DNA methylation orchestrates secondary metabolite biosynthesis and transport in Papaver somniferum.

BACKGROUND

Papaver somniferum (opium poppy) is a major source of benzylisoquinoline alkaloids (BIAs), including pharmaceutically important compounds such as morphine and noscapine. While the enzymatic pathways underlying BIA biosynthesis are well-characterized, the epigenetic mechanisms that govern tissue- and genotype-specific alkaloid accumulation remain poorly understood.

RESULTS

This study presents a comparative DNA methylation analysis of stem and capsule tissues from P. somniferum cultivars with distinct alkaloid profiles. High-alkaloid-yielding cultivars exhibited hypomethylation of genomic regions involved in photosynthesis, carbon metabolism, protein phosphorylation, and intracellular transport, particularly in stem tissues.

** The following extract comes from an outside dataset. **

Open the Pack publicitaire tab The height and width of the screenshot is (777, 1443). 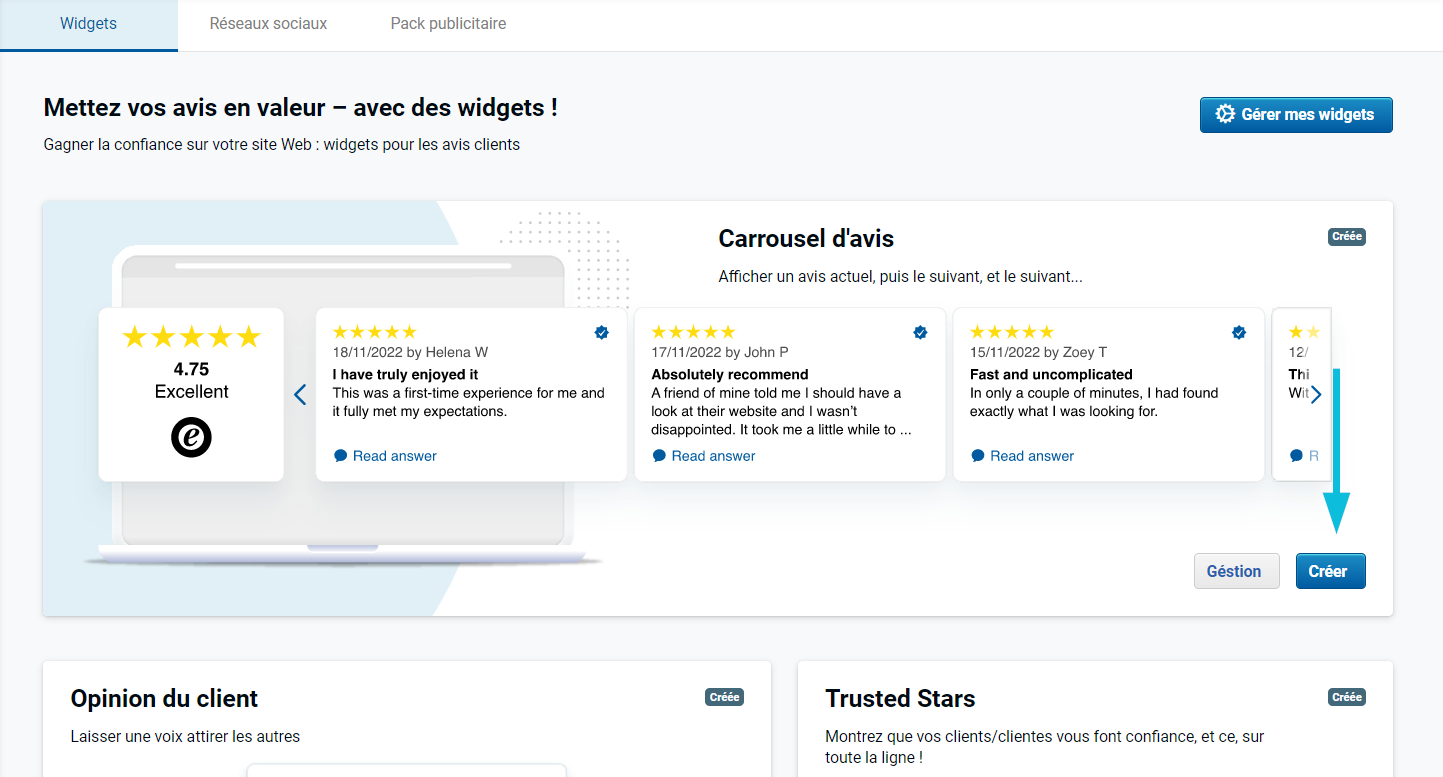pos(448,24)
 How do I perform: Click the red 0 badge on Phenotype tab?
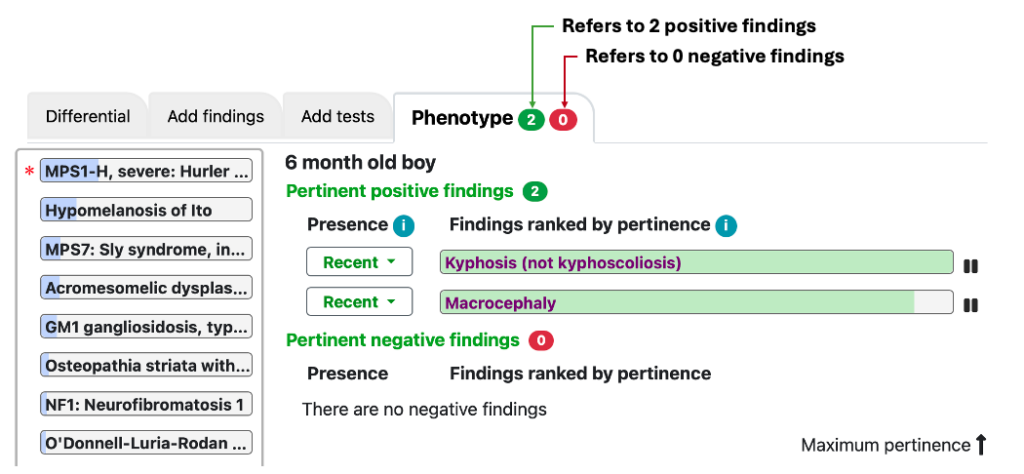[563, 120]
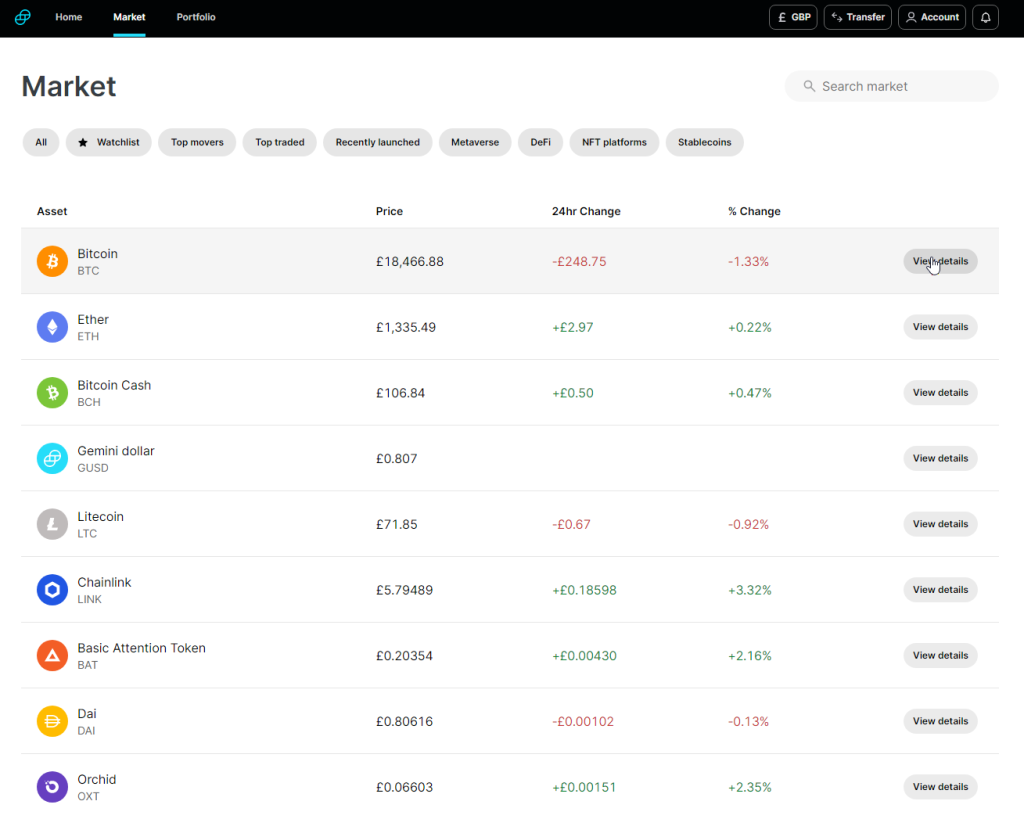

DNA methylation patterns revealed tissue- and compound-specific epigenetic signatures: morphine-rich cultivars showed enrichment of differentially methylated regions (DMRs) associated with membrane-related functions, whereas noscapine-rich cultivars exhibited DMR enrichment in nuclear regulatory components and ribosome-associated pathways. Genes encoding cytochrome P450 enzymes, F-box proteins, and ABC transporters were differentially expressed and epigenetically modulated, reflecting a multi-layered regulatory network coordinating biosynthesis, transport, and detoxification of alkaloids.

CONCLUSIONS

Our findings suggest that noscapine biosynthesis is under strict, evolutionarily conserved regulatory control, while morphine production is supported by transcriptional and metabolic enhancements in photosynthesis and carbohydrate metabolism. This study provides the first integrative epigenomic perspective on alkaloid biosynthesis in the opium poppy and highlights DNA methylation as a key determinant of metabolic specialization.